Never has a review unit turned heads quite like the Surface Studio, Microsoft's gigantic touch screen PC. In the few minutes it took to set up on my desk, a small crowd had formed, asking what it was, and whether they could touch it.
The Surface Studio is part computer, part artist's easel, part drafting table. The whopping 71cm "PixelSense Display" is so beautiful, so crisp, so wonderfully colourful, even the most pointless activity is fun. So, for the first few days using it, I just had pointless fun. I spent time spinning around maps, playing games, or colouring in comic book images. It reminded me of the hours I wasted playing with the original iPad – and, like playing with the iPad back in 2010, the Surface Studio feels familiar, but also completely new.
Tilting the screen from regular desktop viewing angle to drawing surface is equally fun. The hinge requires almost no pressure to adjust, yet it somehow stays stable until you deliberately move it again.
After a few more days of simply playing with my big old desktop iPad, it became clear I needed to bring some experts in and crowdsource this report. Abusing my position at the University of NSW, I organised hands-on demonstrations with power users from the faculties of Arts, Engineering, and the Built Environment. I wanted to know if the Surface Studio could handle intensive tasks from Adobe's Creative Cloud through to AutoDesk's applications – and whether the Surface Pen and Dial added anything to the experience.
The results were mixed. While the Studio's processor had no trouble keeping up with AutoDesk's computer animation software, Maya and 3ds Max, the performance did not justify Microsoft's price, which starts at $4699 for the base model, up to $6599 for the high end. For that price, most animators would prefer an ugly but powerful Xeon workstation, and space for a high-end graphics card.
Don't let that big screen fool you, Microsoft have jammed all of the computing power into the base of the unit, meaning the Studio is built on laptop parts, not high-end components.
Adobe's Creative Cloud applications fared a little better. Photoshop and Illustrator already support the Surface Pen's precision drawing, making the price a little easier to swallow. In art studios, the Studio could replace a computer as well as a Wacom tablet. But Lightroom lagged under the weight of large libraries, thanks to slow write speeds of the discs. The Surface Studio uses a combination of SSD and spinning hard drives to bring a balance of speed and storage, and has no option for an all SSD configuration.
Most disappointing was the lack of support for the Studio's unique input method, the Dial. The Dial is a small disc that can be used on a desk like a large volume knob, but when used against the glass of the Studio it becomes an interactive part of the screen, pulling up contextual menus or manipulating the images around it.
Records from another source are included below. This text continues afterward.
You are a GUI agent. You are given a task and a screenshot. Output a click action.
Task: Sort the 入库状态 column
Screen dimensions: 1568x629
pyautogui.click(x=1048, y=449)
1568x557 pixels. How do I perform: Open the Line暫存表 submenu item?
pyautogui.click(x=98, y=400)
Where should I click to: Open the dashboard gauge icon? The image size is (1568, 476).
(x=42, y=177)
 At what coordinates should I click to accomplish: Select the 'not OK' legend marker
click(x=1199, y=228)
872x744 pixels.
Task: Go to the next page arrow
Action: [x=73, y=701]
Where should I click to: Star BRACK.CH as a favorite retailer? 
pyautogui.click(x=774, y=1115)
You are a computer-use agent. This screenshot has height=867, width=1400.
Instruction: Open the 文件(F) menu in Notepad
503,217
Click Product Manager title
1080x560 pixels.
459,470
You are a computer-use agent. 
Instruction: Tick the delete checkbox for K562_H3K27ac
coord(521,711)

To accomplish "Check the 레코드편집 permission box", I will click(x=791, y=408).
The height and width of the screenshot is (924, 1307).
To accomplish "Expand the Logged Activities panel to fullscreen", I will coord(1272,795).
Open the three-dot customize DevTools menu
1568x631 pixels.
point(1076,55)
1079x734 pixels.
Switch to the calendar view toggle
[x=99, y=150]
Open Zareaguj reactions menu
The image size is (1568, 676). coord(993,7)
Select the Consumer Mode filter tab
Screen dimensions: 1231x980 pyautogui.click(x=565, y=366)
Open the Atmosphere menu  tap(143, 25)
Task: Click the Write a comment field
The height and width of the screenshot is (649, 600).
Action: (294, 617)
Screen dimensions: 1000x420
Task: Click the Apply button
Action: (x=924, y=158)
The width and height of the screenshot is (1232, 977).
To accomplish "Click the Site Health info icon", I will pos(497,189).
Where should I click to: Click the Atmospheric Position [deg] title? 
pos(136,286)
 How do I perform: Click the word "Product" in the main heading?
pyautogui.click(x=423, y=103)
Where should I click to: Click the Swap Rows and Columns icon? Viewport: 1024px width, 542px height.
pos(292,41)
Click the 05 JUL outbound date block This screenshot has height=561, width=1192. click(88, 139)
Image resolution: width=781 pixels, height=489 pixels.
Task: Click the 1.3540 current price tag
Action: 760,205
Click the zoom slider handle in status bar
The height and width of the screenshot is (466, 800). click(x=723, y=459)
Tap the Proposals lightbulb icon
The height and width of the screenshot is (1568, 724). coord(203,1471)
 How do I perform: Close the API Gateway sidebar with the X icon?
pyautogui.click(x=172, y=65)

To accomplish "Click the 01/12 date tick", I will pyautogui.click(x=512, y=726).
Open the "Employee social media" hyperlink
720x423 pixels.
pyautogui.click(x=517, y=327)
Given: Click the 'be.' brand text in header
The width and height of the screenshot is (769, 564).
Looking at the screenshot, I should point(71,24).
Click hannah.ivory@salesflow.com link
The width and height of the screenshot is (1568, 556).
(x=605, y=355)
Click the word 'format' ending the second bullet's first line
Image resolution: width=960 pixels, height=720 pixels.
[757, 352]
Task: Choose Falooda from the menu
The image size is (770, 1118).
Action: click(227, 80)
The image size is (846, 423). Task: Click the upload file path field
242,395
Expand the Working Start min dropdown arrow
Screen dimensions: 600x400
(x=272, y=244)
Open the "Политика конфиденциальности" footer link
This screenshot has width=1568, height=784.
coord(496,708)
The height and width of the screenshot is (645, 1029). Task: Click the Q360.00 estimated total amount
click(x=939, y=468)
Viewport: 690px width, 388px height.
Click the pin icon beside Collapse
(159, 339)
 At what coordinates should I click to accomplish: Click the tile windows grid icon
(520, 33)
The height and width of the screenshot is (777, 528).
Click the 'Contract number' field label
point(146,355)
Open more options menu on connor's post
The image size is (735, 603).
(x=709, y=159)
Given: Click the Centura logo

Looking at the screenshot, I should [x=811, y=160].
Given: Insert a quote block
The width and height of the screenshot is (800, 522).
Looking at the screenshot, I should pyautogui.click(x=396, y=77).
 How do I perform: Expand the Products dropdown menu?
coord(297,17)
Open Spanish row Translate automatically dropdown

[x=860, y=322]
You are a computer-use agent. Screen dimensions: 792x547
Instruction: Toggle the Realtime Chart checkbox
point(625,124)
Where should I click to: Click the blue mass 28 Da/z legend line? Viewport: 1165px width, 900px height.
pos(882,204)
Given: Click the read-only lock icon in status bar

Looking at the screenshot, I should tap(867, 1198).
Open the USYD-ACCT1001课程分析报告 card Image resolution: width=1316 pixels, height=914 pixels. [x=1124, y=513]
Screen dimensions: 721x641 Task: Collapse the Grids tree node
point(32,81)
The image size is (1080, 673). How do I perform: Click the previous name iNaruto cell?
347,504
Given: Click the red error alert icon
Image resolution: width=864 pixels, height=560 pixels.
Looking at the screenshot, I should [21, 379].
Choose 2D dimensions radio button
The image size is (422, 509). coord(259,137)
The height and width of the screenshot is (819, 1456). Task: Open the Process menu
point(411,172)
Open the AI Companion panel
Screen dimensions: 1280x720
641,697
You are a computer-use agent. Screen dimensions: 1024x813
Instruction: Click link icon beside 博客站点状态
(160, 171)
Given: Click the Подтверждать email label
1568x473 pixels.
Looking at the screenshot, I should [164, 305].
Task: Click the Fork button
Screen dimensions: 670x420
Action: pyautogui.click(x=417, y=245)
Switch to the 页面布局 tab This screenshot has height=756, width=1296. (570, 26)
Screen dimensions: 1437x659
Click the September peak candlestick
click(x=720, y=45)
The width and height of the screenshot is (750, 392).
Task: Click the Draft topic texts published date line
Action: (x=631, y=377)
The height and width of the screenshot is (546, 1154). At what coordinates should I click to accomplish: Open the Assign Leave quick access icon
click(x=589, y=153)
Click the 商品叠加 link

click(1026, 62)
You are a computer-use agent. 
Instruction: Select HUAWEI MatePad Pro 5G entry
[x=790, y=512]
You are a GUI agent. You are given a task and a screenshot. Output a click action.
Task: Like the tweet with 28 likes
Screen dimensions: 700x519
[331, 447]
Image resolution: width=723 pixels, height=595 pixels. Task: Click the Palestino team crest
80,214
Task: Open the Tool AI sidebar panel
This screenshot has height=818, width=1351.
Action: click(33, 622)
While some small, independent apps have fantastic support for it, turning it into a jog wheel, a colour picker, or an awesome spiralling menu, apps from market leaders have yet to embrace this new input method.
Still, all who came to play with the Studio were impressed by the sheer size and resolution of the screen, and its ability to handle four or five full-sized open application windows at the same time. And while we all agreed we didn't need one, we all desperately wanted to keep it.
The Surface Studio is a quintessential 'first generation' product. It's dazzlingly expensive: if you can afford it, you're paying for the research and development that made its manufacturing possible. But until its performance matches its price, I suspect it will be more of an executive status symbol than an artist's or architect's tool.